Give back the line that contains "Task: Open the Jump menu" and every following line, exactly as they appear, through the end of the data.

■ ENTRIES SUPPLIED:
□ □ □

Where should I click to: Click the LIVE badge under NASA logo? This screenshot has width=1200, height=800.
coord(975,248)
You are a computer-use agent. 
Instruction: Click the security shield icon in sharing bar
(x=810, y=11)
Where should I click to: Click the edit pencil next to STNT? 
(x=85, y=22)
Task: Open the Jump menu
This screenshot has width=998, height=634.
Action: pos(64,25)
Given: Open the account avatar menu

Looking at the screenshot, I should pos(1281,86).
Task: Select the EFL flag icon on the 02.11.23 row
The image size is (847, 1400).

□ □ □

■ EXERCISE ANSWER:
Task: Open the Jump menu
This screenshot has width=998, height=634.
Action: pos(64,25)
Given: Open the account avatar menu

Looking at the screenshot, I should pos(1281,86).
Task: Select the EFL flag icon on the 02.11.23 row
The image size is (847, 1400).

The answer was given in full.